Drained fluid looks milky.
Pump noisy at idle. very noisy when operating loader
Cylds and 3 pt move but erratic
Steering also poor
Trans stopped and jumped once

Should I try a new filter and fluid first?
Can I rebuild that pump, or do I need a new one?
If I have to buy one, where can I get the best price? 1400.00?

Thanks


----------



## pogobill (Jan 31, 2012)

gunnersmate said:


> Drained fluid looks milky.
> Pump noisy at idle. very noisy when operating loader
> Cylds and 3 pt move but erratic
> Steering also poor
> ...


Welcome to the forum.
First off, what is the history of this tractor and your ownership? Did you just get it? The oil being milky is *NOT* good, but neither is the incorrect oil. That's why I ask about the history, do you know what oil is in the tractor?


----------



## gunnersmate (Apr 3, 2020)

Unfortunately when I started running the tractor today, I did not check the sight glass. When I first began to notice the whine, I immediately stopped and topped it off with about 2 gals of fluid. The problem got worse. 

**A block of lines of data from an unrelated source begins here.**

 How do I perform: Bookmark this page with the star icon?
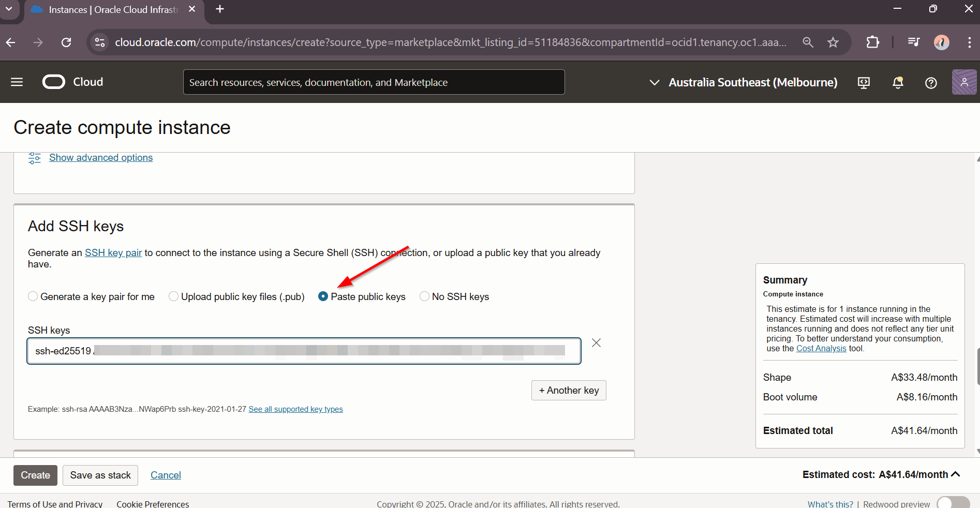click(x=833, y=42)
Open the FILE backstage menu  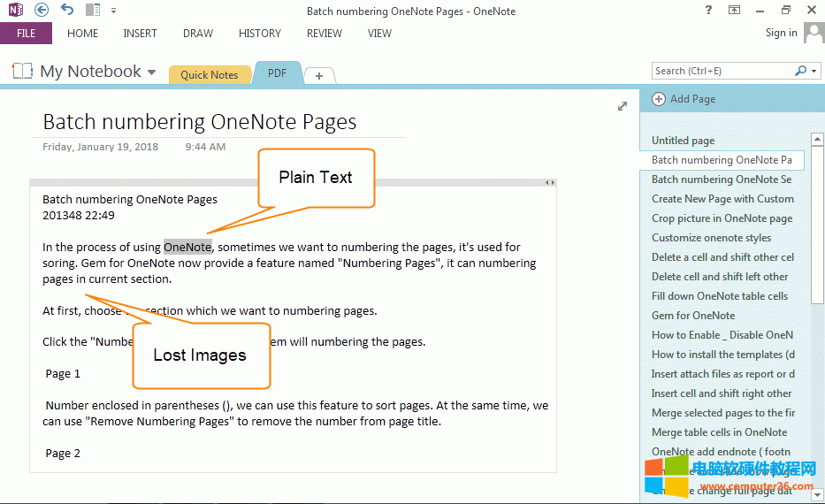point(26,34)
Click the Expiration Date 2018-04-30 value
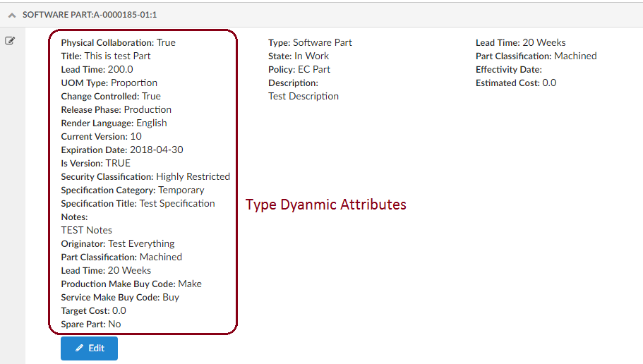The width and height of the screenshot is (643, 364). (x=156, y=150)
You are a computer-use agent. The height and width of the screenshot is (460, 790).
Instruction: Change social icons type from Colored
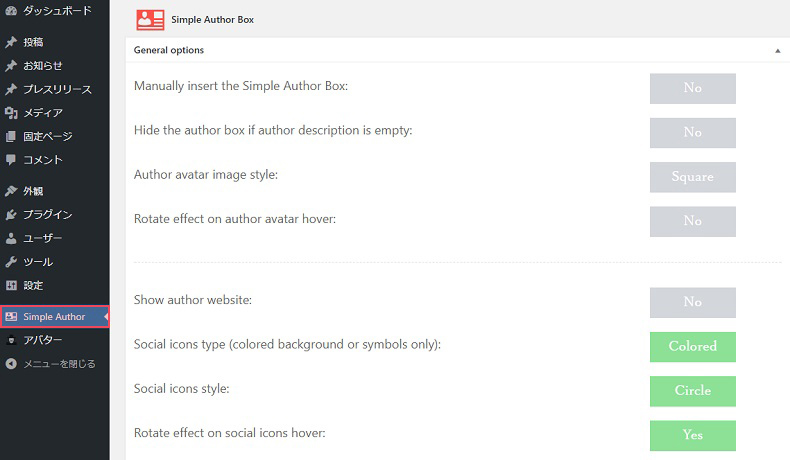[x=692, y=347]
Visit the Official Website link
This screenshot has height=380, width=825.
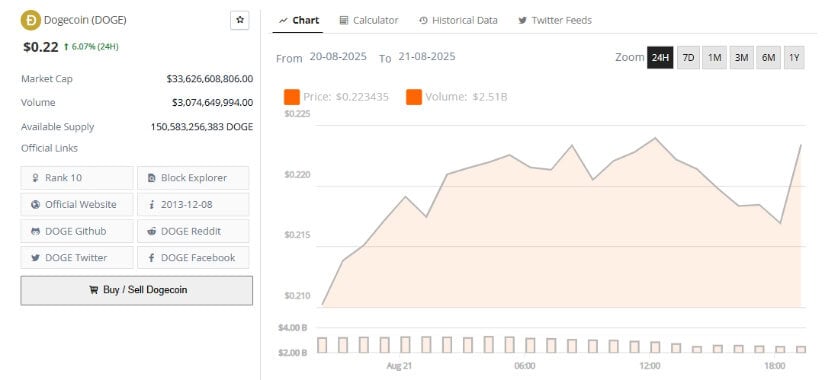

I purchased this tractor last year from a rebuilder. It has a 303 equiv in it I am told. I do not know the age of the filter. It has been running well with no problems. I did talk with the rebuilder, he suggested that I change the filter an try again.

Thanks


----------



## pogobill (Jan 31, 2012)

303 spec oil is not recommended for tractors new than 1974. I believe this is the spec. You may find an equivilent at TSC for instance.
https://ke.kubota-eu.com/agricultur.../2/2018/11/KUBOTA_SUPER-UDT_G1K_201803_EN.pdf


----------



## gunnersmate (Apr 3, 2020)

Thank you for your help. I did purchase the Super UDT equivalent from TSC. That was the oil I used to top off the unit.

Questions...The fluid that I drained has not separated so I assume there is no water in it. If the unit had a 303 oil in it, could the introduction of the UDT equivalent have caused the cloudiness?

Do you believe that the best course of action is to do a filter and oil change before I venture to change the pump? Do I need to do anything to flush the system?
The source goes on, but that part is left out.